Friday, April 16, 2010

À espera do Estado…


Quase todos os conhecedores e apreciadores das artes teatrais, conhecem a imortal obra de Samuel Becket “À espera de Godot”. Sendo uma das peças fundamentais do século XX, com uma influência significativa nas gerações de dramaturgos seguintes, tem um enredo simples com uma mensagem de cariz simbólico-existencialista fácil de descrever: os personagens Estragon e Vladimir aguardam, durante toda a peça pela chegada de um tal Godot que, afinal, nunca chegará. O absurdo da espera, a fé ingénua e infundada numa salvação com a vinda desta desejada personagem, a apatia e acomodação em aguardar que a solução caia do céu presidem a toda a acção, até ao final trágico.
Tudo isto me ocorre a propósito do Estado.
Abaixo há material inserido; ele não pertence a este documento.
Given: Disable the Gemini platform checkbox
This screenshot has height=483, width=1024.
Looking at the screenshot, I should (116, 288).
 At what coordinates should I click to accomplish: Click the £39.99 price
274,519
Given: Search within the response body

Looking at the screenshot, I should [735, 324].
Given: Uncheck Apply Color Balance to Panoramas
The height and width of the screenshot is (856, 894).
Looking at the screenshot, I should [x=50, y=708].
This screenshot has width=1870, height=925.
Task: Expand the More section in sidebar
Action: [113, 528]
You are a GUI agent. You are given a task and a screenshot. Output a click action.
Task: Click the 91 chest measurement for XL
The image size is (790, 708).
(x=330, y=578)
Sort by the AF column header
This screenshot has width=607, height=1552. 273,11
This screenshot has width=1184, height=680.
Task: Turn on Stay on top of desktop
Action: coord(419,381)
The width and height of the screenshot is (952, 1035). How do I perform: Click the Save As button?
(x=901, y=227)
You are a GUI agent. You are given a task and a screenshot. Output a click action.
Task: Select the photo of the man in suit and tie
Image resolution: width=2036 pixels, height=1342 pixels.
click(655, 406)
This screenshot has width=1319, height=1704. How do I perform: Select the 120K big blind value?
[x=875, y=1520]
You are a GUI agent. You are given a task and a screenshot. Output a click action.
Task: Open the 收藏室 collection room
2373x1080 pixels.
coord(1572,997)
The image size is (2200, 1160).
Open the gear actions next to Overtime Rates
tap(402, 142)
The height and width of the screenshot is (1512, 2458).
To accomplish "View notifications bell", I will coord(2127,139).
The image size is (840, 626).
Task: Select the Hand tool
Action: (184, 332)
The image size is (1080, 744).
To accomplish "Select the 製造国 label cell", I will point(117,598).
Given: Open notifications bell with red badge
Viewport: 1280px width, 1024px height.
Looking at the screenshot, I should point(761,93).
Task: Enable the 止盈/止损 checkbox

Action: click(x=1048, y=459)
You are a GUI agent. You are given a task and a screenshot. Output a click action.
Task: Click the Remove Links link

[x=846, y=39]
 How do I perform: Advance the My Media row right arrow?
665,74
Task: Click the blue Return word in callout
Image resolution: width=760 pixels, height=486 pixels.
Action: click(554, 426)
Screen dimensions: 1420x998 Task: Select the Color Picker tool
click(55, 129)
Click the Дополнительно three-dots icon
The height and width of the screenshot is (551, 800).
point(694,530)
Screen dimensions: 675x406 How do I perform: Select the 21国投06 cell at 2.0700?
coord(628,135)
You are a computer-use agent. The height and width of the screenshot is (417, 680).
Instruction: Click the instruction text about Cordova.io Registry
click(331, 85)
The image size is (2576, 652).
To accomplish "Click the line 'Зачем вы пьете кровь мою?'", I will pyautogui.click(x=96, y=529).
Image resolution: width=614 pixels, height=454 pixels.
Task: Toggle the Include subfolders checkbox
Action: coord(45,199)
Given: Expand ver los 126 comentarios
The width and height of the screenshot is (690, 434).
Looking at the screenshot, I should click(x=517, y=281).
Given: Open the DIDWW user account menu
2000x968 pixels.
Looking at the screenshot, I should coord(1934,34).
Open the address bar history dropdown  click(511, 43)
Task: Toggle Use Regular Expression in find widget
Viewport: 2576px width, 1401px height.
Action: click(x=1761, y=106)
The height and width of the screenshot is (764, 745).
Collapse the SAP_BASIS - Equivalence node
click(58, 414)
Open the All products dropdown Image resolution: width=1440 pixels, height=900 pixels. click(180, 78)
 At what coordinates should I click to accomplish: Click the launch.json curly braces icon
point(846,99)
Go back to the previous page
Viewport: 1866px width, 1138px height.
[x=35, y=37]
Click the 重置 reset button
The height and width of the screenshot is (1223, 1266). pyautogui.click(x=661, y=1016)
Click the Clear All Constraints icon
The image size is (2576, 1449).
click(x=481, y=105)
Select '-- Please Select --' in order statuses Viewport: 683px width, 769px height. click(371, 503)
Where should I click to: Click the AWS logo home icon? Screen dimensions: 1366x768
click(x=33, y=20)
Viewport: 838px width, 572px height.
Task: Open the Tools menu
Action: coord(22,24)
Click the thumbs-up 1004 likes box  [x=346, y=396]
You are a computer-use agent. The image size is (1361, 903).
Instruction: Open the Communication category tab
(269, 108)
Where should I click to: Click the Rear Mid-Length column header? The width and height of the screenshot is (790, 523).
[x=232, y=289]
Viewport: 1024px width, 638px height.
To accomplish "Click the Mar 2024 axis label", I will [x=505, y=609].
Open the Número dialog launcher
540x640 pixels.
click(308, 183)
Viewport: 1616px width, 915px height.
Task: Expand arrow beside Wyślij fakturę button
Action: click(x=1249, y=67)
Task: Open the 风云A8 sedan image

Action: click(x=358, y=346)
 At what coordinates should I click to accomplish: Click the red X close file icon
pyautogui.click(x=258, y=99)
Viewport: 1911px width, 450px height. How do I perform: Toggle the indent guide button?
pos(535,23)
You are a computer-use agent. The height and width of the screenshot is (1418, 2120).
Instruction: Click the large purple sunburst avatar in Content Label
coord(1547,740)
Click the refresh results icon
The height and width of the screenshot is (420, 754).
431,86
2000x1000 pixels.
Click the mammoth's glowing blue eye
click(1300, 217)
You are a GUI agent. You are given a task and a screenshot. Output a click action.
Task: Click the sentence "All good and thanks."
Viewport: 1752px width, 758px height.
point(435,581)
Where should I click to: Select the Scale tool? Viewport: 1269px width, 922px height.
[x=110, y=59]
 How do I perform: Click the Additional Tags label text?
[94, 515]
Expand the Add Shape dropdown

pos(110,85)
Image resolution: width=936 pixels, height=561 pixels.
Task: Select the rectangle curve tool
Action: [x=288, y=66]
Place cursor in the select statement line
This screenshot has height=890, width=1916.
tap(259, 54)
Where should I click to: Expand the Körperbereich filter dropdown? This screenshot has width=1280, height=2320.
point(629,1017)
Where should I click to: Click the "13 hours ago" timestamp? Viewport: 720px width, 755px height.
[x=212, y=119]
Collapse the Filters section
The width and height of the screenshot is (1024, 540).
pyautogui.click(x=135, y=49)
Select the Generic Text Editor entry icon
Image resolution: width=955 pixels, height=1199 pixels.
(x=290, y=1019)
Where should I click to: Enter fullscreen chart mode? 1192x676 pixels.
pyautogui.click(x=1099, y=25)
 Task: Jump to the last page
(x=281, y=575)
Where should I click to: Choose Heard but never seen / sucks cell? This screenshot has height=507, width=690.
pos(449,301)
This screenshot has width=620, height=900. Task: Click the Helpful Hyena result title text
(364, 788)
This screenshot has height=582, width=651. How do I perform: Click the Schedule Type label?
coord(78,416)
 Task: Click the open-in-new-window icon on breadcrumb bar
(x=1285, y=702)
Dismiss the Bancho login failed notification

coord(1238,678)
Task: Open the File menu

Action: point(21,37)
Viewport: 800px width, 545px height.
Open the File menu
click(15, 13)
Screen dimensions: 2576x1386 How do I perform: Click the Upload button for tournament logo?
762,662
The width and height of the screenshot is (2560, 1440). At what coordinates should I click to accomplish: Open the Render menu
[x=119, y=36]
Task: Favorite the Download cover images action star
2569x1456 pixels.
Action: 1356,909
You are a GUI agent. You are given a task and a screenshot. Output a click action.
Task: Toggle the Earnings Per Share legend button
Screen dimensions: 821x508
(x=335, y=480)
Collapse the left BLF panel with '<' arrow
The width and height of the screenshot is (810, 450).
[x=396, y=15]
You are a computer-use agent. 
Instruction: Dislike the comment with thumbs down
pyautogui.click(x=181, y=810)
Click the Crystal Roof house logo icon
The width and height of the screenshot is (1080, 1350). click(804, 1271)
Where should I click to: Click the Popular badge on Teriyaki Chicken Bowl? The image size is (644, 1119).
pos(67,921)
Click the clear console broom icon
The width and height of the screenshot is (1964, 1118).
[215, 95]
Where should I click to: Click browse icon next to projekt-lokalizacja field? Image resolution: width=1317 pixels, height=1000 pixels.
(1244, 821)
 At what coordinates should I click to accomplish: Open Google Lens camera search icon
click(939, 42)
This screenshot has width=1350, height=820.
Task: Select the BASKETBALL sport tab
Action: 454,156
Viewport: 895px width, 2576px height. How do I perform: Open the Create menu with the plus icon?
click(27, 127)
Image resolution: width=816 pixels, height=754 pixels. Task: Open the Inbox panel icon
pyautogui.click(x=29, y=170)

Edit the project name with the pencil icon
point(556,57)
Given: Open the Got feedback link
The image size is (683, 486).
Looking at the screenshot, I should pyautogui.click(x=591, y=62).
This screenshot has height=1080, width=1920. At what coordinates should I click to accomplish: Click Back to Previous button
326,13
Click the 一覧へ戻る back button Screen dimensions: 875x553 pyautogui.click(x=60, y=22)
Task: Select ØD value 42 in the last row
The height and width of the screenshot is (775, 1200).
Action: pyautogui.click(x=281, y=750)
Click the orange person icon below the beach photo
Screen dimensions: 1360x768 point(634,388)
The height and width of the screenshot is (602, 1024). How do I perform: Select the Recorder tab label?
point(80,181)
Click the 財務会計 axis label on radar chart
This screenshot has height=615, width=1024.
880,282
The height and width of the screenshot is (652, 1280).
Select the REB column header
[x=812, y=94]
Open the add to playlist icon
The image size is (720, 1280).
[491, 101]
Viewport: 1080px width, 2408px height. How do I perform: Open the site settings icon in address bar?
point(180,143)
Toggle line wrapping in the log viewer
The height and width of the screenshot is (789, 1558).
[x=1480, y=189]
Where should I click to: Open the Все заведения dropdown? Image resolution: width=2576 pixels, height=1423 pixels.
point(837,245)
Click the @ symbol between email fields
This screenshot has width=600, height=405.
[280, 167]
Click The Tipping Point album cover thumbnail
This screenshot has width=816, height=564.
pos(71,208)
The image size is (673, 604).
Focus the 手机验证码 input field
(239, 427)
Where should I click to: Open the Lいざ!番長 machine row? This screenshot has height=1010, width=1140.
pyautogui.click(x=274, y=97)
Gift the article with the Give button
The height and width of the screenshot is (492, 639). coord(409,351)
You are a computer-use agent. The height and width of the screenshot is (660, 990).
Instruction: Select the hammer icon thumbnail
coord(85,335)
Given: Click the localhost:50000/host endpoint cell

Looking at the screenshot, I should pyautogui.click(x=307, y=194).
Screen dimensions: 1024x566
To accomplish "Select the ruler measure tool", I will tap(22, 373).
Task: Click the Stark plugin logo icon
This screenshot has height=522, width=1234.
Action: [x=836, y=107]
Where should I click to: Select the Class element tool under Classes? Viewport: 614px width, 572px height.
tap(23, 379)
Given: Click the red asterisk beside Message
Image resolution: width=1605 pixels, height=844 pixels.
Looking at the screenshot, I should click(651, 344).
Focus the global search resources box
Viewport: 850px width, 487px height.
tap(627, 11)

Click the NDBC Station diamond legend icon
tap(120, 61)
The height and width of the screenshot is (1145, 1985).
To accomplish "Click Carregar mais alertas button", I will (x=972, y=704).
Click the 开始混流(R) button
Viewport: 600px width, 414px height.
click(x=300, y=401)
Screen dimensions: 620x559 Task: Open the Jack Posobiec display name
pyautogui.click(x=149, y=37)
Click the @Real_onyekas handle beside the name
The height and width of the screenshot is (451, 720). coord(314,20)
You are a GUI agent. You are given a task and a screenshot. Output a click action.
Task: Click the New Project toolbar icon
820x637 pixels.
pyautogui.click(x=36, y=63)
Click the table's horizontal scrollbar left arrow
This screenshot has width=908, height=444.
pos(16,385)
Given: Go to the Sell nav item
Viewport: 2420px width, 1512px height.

Existe, enraizada fortemente no povo português, a noção de que o Estado chegará sempre que algum indivíduo, grupo ou instituição estiver em perigo ou insatisfeita.
Quando uma empresa está prestes a fechar e centenas de pessoas estão perante um cenário de desemprego, chama-se o Estado; quando um banco, por culpa própria, está perto da insolvabilidade, chama-se o Estado; quando existe um ano com más condições climatéricas para a agricultura, chama-se o Estado; quando os combustíveis aumentam, as transportadoras chamam pelo Estado; os pilotos da TAP querem aumentos salariais (os seus salários médios já são superiores a 8500 euros!) e apelam/ pressionam o Estado. Isto para além do que o Estado assume, de forma contínua e estrutural: para além dos custos do seu próprio funcionamento, as pensões e as prestações sociais concedidas aqueles que entraram em condições de reforma ou caíram em situações de pobreza/ exclusão. Antes que seja apelidado de perigoso liberal, desde já alerto que, com este inventário, não pretendo valorizar negativamente todas estas responsabilidades (algumas delas legítimas) que o Estado assume. Apenas quero afirmar, sem rodeios, que isto não é sustentável e que um Estado com uma visão humanista não se pode converter em “Estado assistencialista”. Em bom português, assim não dá! Haverá um dia (que está mais próximo do que muitos julgam) em que, tal como Godot, o Estado não aparecerá. Motivo: falta de meios (leia-se dinheiro). E aí, sim, teremos uma situação dramática em termos sociais.
De facto, não podemos continuar a gastar como temos feito até aqui. Quando a produtividade e criação de riqueza não atingem patamares mínimos de crescimento, não se pode distribuir o que não existe, por muito que queiramos. Haverá solução? Seguramente muitas e variadas, apesar de dolorosas. Para começar, temos de impor limites às prestações sociais (plafonamentos) e impedir automatismos que permitam acumulações que, praticamente, são incentivos para muitas pessoas se manterem fora do mercado de trabalho. E as pessoas que recebem prestações sociais podem perfeitamente, assumir tarefas de apoio à comunidade (a crianças, idosos, às famílias em geral), através de juntas de freguesias, associações, IPSS’s e outras entidades públicas e privadas que, hoje, se esforçam com poucos meios para produzir mais e melhor. Depois há que rever o nosso modelo social. Será possível vivermos em média até aos 80 anos e reformarmo-nos todos aos 60 ou 65 anos? Na Alemanha, a idade acabou de ser aumentada para os 67 anos. Não será possível reduzir as centenas de milhões de euros de desperdício (confirmados em estudos independentes) do Serviço Nacional de Saúde? Haverá, seguramente, com modelos e gestão diferentes dos actuais. E o Estado tem mesmo de estar presente em tantas áreas da economia, suportando défices de exploração de centenas de milhões de euros (ver casos dos transportes e da televisão)? Ou preocupar-se tanto em influenciar as decisões estratégicas de grandes grupos empresariais, muitas das quais dificilmente podemos entender a racionalidade. Claro que não. Aliás, no seu papel de árbitro e regulador deverá, sim, criar condições para se invista e se crie riqueza.
Acredite, caro(a) leitor(a), que iremos passar os próximos cinco anos a discutir estas questões, como mais ou menos serenidade mas, no final, tudo sempre se resumirá ao seguinte: reformamos o Estado agora, ou mais tarde, quando nos vierem reformar à força?